Thursday, January 15, 2015

History Spot: Wehrner von Braun

Wehrner von Braun looks over a mock up of Tranquility Base at a science fair in Atlanta, 1969

Over the holiday break I was channel surfing and came across a film/documentary called Space. It chronicled the space race between the USA and the USSR, and the competition to be the first to put a man on the moon and bring him home.

One of the interesting features of that race was the input of German rocket scientist Wehrner von Braun. Considered today to be one of the Fathers of Rocket Science, without Wehrner there would have been no Saturn V booster rocket; without the Saturn V booster rocket there would have been no Apollo 11 taking Neil Armstrong on his date with destiny.

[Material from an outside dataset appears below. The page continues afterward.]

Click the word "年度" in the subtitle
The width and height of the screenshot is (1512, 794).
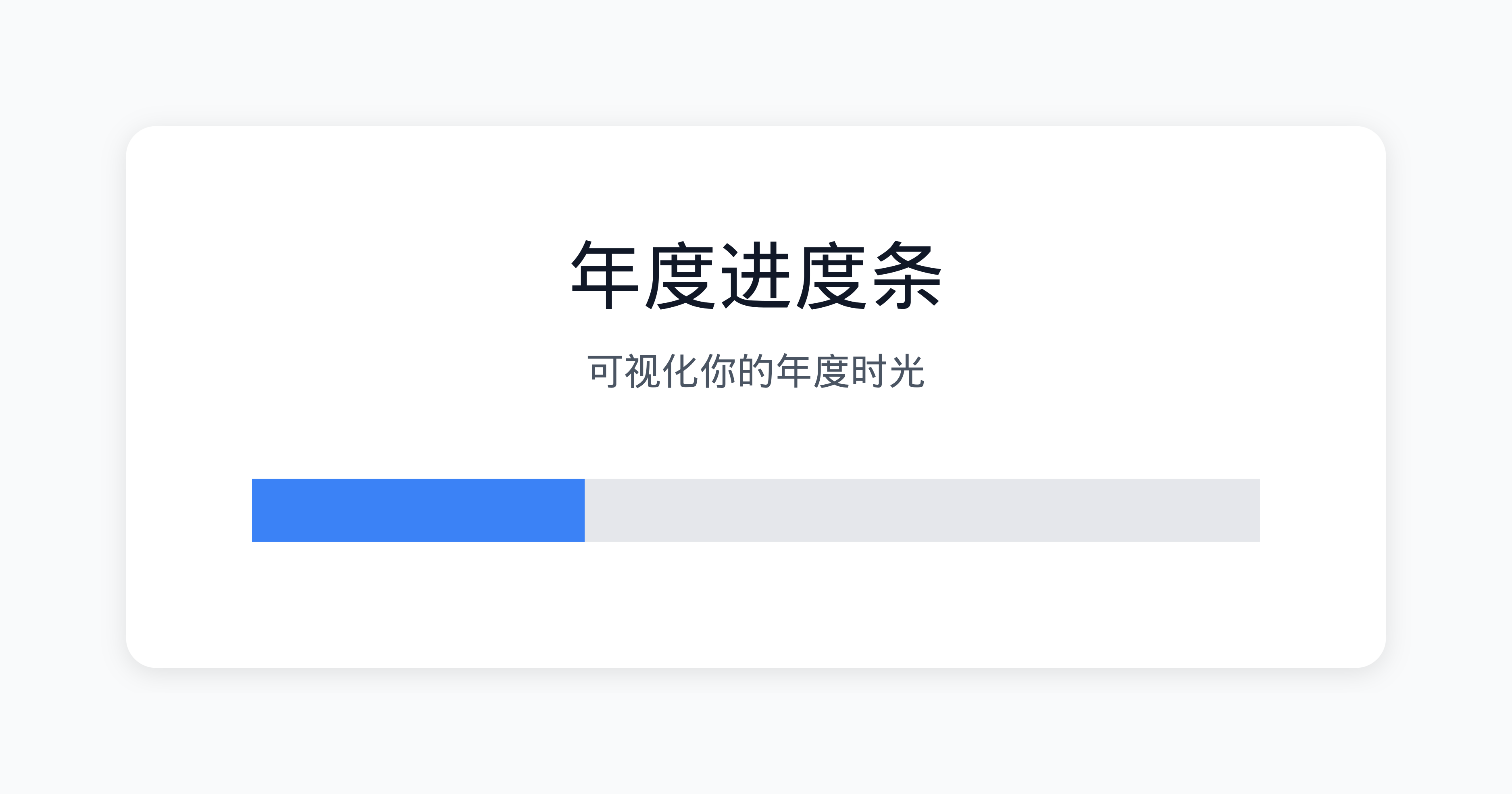(812, 371)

Von Braun with the F-1 engines of the Saturn V first stage at the U.S. Space and Rocket Centre

Wehrner had previously been engaged in rocket development for the Third Reich. Although he joined the Nazi party in 1937, von Braun later maintained that this was for convenience to enable him to pursue his scientific studies and not for ideology. Whatever the truth of that, he was the central figure in the Nazis' rocket development program, responsible for the design and realisation of the V-2 combat rocket during World War II. 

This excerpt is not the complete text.